Avant l’ouverture proche, l’Aspas attire à nouveau l’attention sur les accidents de chasse

Accidents de chasse : l’Élysée inquiet et très à l’écoute de l’ASPAS

Une formule simple à appliquer : pas de chasse le Dimanche

Jeudi 5 septembre 2013, par Jean-Pierre Jacob // 2. L’ASPAS dans le Lot : protection de la faune sauvage.

Avant l’ouverture dans le Lot, le communiqué de l’ASPAS sur son site.

Accidents de chasse : l’Élysée inquiet et très à l’écoute de l’ASPAS

Avant l’ouverture de la chasse , la délégation de l’ASPAS dans le Lot attire l’attention des Lotois sur les dangers réels pour le public de de ce plaisir passion comme aiment à le définir eux mêmes les chasseurs.

Pour un habitant d’un écart de village comme moi, cela implique de faire attention chaque Samedi et Dimanche lorsque je me rends au chef lieu de canton pour faire mes courses : sur le bord des petites routes que j’emprunte, sans aucun avis préalable, je peux passer en voiture près de chasseurs, à l’arrêt ou se déplaçant qui ont vraisemblablement oublié qu’un fusil "non cassé" peut tirer.

Cela implique aussi que je ne peux me déplacer sans arrière pensée sur le terrain qui jouxte ma maison, même si les cèpes sont présents, même si je désire vérifier la floraison des plantes sauvages, mon "plaisir passion " personnel.

Bien sûr l’association de chasseurs locale peut avoir un rôle social important dans la vie d’un village lotois. Y compris celui de permettre aux habitants non chasseurs d’organiser librement leurs loisirs du Dimanche de Septembre à Février. C’est d’abord le sens de la démarche de l’ASPAS, si j’ai bien compris . Je sympathise avec cette demande, comme je reconnais d’ailleurs que les gros gibiers, dont les effectifs devenus maintenant pléthoriques doivent être maintenant régulés par ceux-là même qui ont contribué à leur expansion.

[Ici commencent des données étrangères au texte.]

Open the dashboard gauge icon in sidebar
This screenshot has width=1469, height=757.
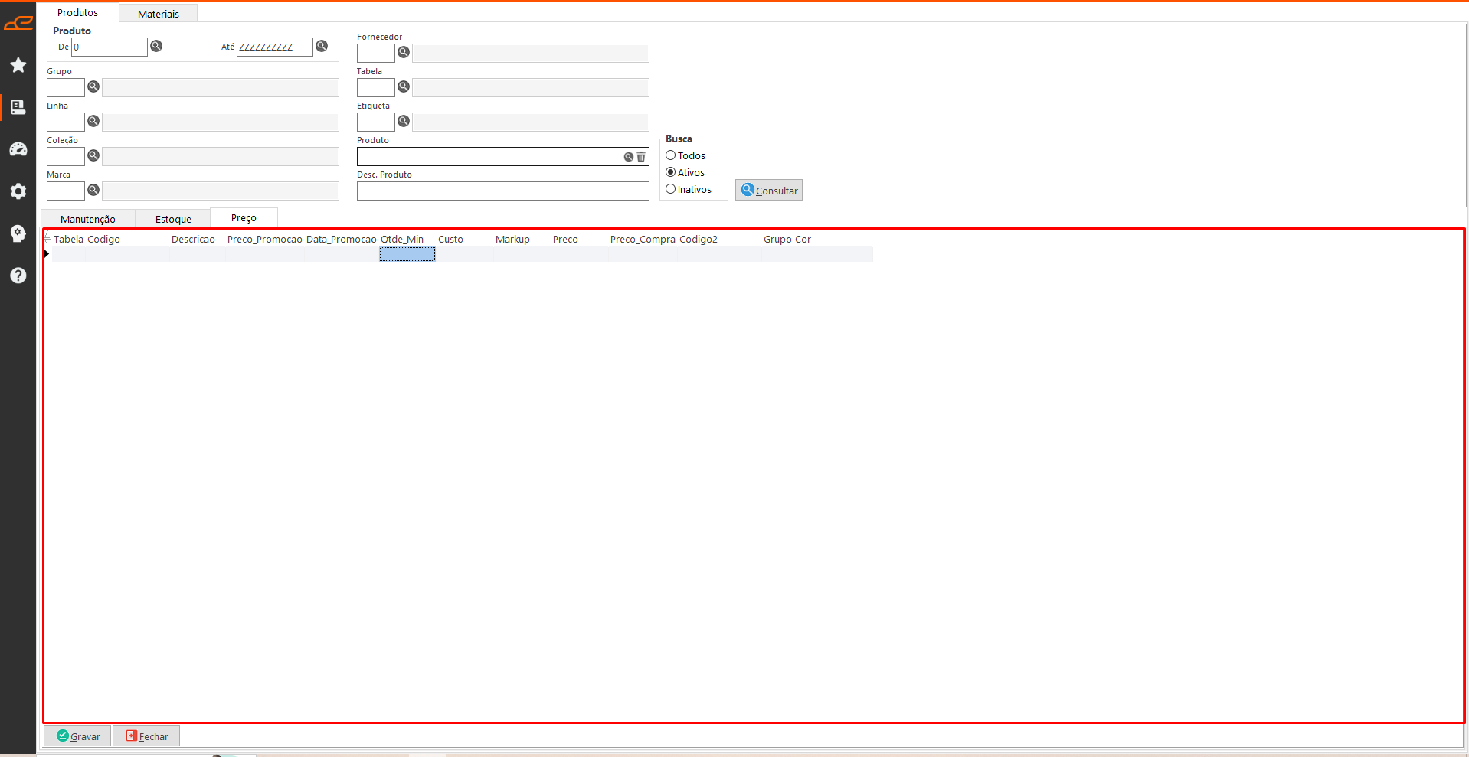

Les chasseurs en développant inconsidérément les espèces- gros gibier ont contribué à créer des problémes de société. Il nous souvient il y a quelques années dans le Lot d’une manifestation spectaculaire d’agriculteurs mécontents des ravages du sanglier dans les prairies ou sur les récoltes de maïs : arrivés en chantant à dans la salle de réunion préfectorale de la C.D.C.F.S, les agriculteurs apportaient sur leurs épaules des sangliers abattus irrégulièrement sur leur terres le matin même. On restera discret sur la résolution du conflit par le changement des "habitudes" entre chasseurs et agriculteurs. On restera également discret sur l’extréme difficulté pour l’Association Lotoise de Protection de la Nature autorisée, à prendre "simplement connaissance de ces nouvelles habitudes". Les temps ont un peu changé depuis, le sanglier étant devenu un animal nuisible, parfois nourri innocemment sur les pelouses et composts urbaines. Mais il reste un gibier qui affole un peu nos compatriotes lotois chasseurs, à en juger par les événements festifs qu’il suscite parfois, et les demandes de déplacements motorisés en milieu naturel pour "mieux chasser". La passion aidant, il n’est pas impossible pour des promeneurs imprudents du Dimanche de connaître les mêmes risques qu’ils peuvent rencontrer lorsqu’ils traversent en ville, la qualité de chasseur motorisé ne supprimant pas les comportements habituels sur les routes.